I'm sure that someone already posted this question; however, I would like to get all kind of recommendations for MVC on PHP. I know there are many experts out there willing to share their knowledge with people who has doubts about their coding best practices.

  • How should you organize your Controller?
  • How should you organize your Model?
  • Should Controller call one Model Method and the Model call submethods or should controller call all Model Submethods?
  • etc.

Hope this helps someone out there (because it'll help me for sure).

A: 

I'm not sure what you mean by "organize".

The controller calls on whatever model[s] it needs in order to get the information to pass to the view[s]. It (the controller) can make multiple calls to the model for different pieces of information.

Try reading this: http://www.phpwact.org/pattern/model_view_controller

Galen
A: 

For php, I like to use the CodeIgniter framework. It lays the ground work for the MVC set up. The controllers are held in "/controllers" and models are in "/models"

I believe that a controller should call the model and the model should encapsulate as much as it can, using submethods if needed. This makes your code much more adaptive and flexible. Example, today your model is reading from a local database, tomorrow you could be reading from a REST service. The model should return data to the controller and the controller should be naive to what is going on inside of the the model.

JoshHighland
A: 

I might as well mention Zend. Be sure to read the linked page before posting that zend is not MVC.

Glenn
+4  A: 

MVC is the most misunderstood design pattern.

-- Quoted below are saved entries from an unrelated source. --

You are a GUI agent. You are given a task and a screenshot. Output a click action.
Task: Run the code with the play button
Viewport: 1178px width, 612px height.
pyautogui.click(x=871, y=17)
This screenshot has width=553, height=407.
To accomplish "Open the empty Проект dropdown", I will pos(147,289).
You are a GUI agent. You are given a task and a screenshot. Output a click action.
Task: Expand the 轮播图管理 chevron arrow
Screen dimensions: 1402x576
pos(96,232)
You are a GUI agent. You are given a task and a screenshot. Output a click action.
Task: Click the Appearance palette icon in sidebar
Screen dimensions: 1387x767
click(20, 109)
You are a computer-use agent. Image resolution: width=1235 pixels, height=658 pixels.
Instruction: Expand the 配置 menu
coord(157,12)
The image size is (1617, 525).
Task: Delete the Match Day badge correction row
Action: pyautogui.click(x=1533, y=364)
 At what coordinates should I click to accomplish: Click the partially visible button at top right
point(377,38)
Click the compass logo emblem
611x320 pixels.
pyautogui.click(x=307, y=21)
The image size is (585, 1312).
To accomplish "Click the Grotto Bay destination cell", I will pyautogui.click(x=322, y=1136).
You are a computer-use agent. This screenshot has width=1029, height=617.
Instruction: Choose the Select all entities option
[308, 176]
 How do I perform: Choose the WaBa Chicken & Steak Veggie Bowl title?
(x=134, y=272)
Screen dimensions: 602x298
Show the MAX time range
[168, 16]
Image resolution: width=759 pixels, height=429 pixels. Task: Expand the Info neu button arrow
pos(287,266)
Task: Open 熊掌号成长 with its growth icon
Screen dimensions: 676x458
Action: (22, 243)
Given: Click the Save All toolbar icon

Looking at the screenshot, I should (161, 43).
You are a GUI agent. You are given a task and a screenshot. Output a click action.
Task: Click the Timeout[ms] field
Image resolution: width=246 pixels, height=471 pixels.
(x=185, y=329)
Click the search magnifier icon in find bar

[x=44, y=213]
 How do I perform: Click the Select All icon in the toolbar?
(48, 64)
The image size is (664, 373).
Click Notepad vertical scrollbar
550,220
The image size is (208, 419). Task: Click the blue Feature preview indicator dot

There is by definition one model.

When an urban planner proposes a project, he designs one model for it. The separate entities that the model might be comprised of: buildings, streets, parks, are typically not represented by separate models: they are all facets of the single model.

So in MVC, the model can be comprised of different entities, and that is probably the best word for it: entity, as in an entity represented by a database table. The model in MVC might even be something more abstract than is actually represented in code, but rather a conceptual umbrella for all of the data that the application might need to act upon.

Considering this, if these entities have their own methods, notably methods that might correspond to the facets of CRUD (create, read, update, delete), they should not be exposed directly to the controller, it is too low a level of abstraction. These building blocks should be built up into a coarser grained interface, for instance you might delete a record but then return the list of records after the deletion. The controller just needs access to a coarser grained method that performs all of the above.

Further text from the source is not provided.